There are also other allegations that have emerged since he last appeared
cheap nhl jerseys — among them that News Corp. put under surveillance two lawyers who were suing the News of the World for hacking, looking for personal dirt to use against them.
A private investigator also revealed he had been hired by News Corp. to spy on Prince William and other celebrities.

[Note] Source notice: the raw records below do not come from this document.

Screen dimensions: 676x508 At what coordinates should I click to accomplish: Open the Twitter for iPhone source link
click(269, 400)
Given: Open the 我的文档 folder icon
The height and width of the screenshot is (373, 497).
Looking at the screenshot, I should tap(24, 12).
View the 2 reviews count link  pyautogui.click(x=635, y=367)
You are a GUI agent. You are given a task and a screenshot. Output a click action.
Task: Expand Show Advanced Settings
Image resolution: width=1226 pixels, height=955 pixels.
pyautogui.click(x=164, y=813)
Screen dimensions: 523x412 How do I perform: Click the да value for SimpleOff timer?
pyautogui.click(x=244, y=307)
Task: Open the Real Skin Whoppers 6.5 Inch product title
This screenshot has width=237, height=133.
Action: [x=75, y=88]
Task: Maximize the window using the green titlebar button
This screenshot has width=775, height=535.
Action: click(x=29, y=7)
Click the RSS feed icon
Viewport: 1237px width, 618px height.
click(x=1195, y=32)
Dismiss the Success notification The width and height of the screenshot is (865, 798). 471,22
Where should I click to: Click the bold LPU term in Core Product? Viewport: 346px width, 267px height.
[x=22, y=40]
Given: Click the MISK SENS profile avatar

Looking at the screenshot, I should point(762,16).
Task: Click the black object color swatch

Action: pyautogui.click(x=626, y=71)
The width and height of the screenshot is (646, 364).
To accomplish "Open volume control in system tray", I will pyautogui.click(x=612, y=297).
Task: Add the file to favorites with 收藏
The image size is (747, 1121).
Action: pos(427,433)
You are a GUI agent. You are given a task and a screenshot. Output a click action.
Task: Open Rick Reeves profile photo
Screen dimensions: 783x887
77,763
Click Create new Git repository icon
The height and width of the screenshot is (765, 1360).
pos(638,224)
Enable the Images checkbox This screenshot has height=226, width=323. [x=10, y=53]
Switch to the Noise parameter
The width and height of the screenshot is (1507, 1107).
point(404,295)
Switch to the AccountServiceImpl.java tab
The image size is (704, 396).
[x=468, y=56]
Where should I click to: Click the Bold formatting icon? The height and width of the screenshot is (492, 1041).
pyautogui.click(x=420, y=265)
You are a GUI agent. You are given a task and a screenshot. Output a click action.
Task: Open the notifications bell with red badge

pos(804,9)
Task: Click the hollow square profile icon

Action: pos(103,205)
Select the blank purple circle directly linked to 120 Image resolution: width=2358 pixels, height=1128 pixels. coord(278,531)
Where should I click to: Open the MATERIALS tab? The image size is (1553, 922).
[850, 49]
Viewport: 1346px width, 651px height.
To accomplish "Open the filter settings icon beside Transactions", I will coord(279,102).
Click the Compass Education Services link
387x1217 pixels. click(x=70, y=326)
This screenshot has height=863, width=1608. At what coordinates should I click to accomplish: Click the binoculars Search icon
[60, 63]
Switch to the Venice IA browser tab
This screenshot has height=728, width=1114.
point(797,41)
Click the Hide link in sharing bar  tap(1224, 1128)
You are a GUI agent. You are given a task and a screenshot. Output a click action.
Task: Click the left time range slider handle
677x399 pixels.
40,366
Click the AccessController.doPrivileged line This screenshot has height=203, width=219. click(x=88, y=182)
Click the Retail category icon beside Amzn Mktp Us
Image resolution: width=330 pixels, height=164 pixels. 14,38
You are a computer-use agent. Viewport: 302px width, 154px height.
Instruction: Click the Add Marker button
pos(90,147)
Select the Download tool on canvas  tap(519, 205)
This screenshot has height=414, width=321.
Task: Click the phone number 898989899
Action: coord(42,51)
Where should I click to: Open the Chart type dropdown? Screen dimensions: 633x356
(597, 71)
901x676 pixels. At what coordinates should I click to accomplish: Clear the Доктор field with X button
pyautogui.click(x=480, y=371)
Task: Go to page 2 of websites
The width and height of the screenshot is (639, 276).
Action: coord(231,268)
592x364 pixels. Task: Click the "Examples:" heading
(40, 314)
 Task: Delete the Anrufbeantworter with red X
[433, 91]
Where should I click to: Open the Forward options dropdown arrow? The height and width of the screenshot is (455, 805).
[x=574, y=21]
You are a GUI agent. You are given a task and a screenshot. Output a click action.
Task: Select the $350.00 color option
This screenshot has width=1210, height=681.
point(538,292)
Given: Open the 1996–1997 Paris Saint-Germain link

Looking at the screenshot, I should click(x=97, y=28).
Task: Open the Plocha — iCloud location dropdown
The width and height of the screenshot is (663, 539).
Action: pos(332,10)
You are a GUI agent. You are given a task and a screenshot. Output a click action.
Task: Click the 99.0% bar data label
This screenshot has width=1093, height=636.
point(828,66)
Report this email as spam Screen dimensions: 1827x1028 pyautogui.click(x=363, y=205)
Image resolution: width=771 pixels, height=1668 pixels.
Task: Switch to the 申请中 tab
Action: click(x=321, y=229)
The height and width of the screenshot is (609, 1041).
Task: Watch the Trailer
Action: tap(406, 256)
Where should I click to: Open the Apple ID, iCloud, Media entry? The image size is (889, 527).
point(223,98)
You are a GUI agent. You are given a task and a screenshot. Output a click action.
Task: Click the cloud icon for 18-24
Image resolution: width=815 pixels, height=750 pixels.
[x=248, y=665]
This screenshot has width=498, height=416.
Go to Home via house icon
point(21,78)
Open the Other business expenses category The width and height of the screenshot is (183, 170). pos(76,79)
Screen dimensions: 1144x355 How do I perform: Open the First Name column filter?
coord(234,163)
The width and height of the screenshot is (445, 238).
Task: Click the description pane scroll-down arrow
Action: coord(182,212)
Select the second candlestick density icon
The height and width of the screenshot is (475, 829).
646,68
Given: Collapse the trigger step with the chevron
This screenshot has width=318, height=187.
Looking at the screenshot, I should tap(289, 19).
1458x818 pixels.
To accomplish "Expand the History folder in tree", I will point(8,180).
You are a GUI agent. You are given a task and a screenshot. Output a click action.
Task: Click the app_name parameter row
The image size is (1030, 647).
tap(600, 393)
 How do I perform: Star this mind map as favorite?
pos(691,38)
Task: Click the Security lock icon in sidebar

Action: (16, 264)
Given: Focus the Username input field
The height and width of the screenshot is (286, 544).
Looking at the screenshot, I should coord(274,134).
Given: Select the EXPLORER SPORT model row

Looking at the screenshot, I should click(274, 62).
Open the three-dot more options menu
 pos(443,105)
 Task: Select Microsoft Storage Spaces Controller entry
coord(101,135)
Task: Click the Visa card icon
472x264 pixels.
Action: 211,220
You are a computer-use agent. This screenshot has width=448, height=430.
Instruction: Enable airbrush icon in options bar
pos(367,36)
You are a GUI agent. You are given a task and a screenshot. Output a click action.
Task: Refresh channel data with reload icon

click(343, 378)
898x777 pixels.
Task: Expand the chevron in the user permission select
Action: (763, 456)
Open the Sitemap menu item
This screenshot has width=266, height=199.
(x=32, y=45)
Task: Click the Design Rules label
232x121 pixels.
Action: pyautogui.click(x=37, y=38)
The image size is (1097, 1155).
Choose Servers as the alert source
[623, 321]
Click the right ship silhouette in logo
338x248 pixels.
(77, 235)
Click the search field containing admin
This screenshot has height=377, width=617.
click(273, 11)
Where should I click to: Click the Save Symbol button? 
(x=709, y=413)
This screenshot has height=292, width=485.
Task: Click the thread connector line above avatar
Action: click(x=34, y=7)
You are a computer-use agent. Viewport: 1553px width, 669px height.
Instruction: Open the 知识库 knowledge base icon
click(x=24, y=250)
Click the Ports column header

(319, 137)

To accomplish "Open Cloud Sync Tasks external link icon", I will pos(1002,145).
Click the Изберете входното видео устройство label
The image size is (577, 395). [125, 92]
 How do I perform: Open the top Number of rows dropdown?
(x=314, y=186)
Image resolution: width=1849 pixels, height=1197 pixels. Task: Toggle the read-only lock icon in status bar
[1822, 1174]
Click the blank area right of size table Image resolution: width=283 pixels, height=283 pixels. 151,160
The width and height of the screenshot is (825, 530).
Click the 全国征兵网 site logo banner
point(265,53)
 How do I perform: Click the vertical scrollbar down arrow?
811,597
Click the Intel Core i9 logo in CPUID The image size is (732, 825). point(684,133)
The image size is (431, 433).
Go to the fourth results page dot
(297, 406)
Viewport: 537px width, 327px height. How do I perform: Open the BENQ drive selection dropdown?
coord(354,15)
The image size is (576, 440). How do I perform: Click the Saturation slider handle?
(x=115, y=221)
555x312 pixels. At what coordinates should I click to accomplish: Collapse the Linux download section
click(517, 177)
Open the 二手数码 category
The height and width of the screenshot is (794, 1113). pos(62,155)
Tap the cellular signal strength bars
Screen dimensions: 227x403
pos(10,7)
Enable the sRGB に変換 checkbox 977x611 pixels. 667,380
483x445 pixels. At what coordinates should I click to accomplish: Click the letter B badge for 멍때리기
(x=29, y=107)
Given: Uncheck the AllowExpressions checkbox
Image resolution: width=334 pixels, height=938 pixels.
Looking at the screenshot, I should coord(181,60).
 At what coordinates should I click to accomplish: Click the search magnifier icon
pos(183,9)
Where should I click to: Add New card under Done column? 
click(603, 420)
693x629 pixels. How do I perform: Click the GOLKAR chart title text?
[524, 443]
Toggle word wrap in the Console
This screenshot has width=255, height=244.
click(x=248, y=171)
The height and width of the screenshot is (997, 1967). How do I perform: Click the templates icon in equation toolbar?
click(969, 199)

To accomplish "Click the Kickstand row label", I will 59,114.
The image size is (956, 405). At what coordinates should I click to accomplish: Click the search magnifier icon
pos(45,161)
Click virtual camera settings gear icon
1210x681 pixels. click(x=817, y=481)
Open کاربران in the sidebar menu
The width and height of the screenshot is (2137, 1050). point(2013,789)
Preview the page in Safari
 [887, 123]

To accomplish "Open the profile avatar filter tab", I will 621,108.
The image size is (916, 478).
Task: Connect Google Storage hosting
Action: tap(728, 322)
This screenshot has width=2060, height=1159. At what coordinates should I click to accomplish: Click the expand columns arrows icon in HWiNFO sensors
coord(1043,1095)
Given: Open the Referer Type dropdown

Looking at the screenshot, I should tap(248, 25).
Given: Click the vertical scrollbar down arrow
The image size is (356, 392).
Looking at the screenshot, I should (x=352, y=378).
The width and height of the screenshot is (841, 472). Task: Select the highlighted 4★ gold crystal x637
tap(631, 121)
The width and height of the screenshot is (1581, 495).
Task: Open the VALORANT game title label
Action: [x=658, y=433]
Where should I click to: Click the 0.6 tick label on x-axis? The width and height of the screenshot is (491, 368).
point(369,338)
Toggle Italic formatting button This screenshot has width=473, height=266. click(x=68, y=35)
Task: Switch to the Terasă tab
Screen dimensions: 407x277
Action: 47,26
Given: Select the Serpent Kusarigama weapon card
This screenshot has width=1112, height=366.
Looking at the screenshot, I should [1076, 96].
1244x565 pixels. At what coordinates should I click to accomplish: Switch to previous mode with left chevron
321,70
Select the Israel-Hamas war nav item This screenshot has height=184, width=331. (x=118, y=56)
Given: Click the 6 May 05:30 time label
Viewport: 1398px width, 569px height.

"What I expect to happen is that James will acknowledge that mistakes have been made, probably even apologize to the committee," said Paul Connew, a media commentator and former tabloid editor.
Murdoch might acknowledge that "perhaps he wasn't as proactive
miami heat jerseys as he should've been," although he warned that there was a limit to how far any mea culpa could go.
Special 'hub' phone
"What I think he won't do — can't afford to do — is accept that he deliberately misled parliament," Connew said.
Murdoch is scheduled to appear before parliament's culture committee at 11 a.m. London time (6 a.m. ET).
In late October, the Independent newspaper in London
jerseysusa reported that, far from being a secret at News of the World, a special cellphone known as "the hub" and devoted to phone-hacking was kept at the paper's news desk.
"Despite detailed company logs recording every call made on the
kegogo hub phone, it was left unexamined by two internal News International inquiries, which dismissed the notion that phone hacking was rife at the title," the Independent said.
http://pleunenmaaikerpg.forumotion.com/t5-murdoch-faces-more-phone-hacking-interrogationSpecialist detectives from London's Metropolitan Police found that the hub phone was registered to News International and used illegally to access 1,150 numbers between 2004 and 2006, the paper said.